The names of the defendants have not been made public, to protect their privacy, but Swiss prosecutors identified Credit Suisse by name in an indictment announced in December 2020.
The charge, which centers on a former manager at the Swiss bank and two members of the criminal ring, follows a years-long investigation into allegations of wrongdoing that apparently took place between 2004 and 2008.
According to AP, the case against the bank revolves around charges that it “did not take all necessary measures to halt the infraction of money laundering” by one of its employees.
Credit Suisse has denied any wrongdoing, saying during the hearing on Monday that it “unreservedly rejects as meritless all allegations in this legacy matter raised against it and is convinced that its former employee is innocent.” The bank added that it “will defend itself vigorously in court.”
The Swiss attorney general’s office said that, after the fall of communism, top-level athletes in Bulgaria “turned towards other sources of income, and numerous wrestlers received approaches from mafia clans.” Thus, one unnamed wrestler aimed to cash in by trafficking tons of cocaine through “mules” from South America to Europe by air and sea and then laundering the profits.
The proceeds from the drug sales entered Swiss bank accounts from 2004 to at least 2007 and were used to buy real estate in Bulgaria and Switzerland in particular, court proceedings show.
Prosecutors said that the wrestler’s “main offense was committed in February 2006, when he transported the equivalent of more than four million Swiss francs (over $4 million) in small denomination notes hidden in his car from Barcelona to Switzerland.”

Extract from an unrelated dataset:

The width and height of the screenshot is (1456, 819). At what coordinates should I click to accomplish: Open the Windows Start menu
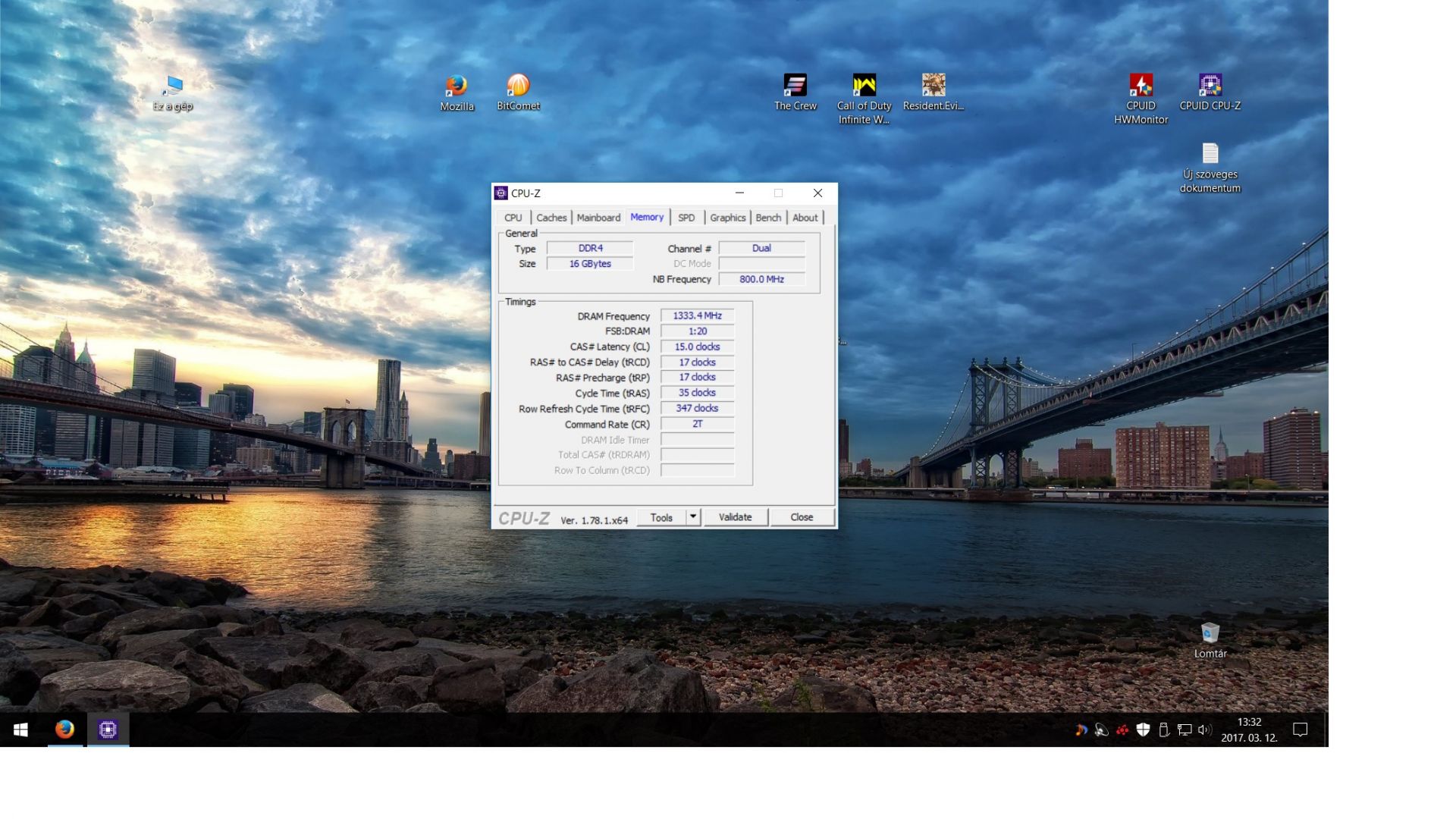21,730
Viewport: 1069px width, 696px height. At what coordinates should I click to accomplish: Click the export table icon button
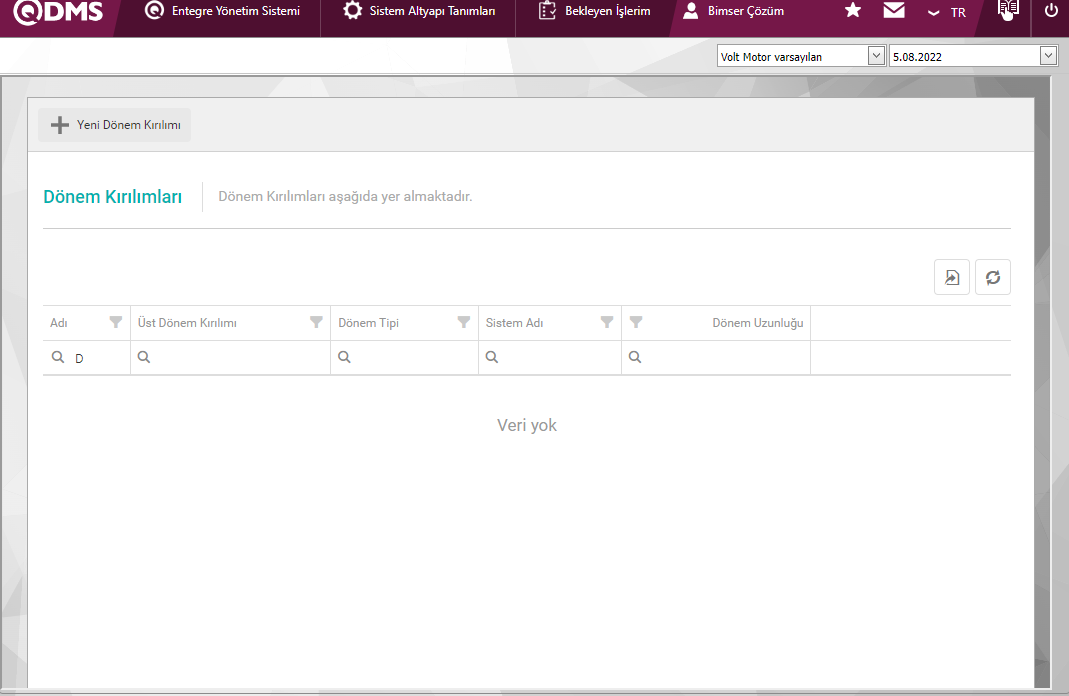[952, 278]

They also said that a former Credit Suisse executive in charge of business relations with the criminal organization carried out transactions for the ring despite “strong indications that the funds were of criminal origin.”
The executive is accused of preventing the identification of the origin of the funds, which ultimately involved transactions of more than 140 million Swiss francs (about $150 million).
Credit Suisse has consistently rejected the allegations and has said the court could order the “disgorgement of profits” and a maximum fine of about $5 million.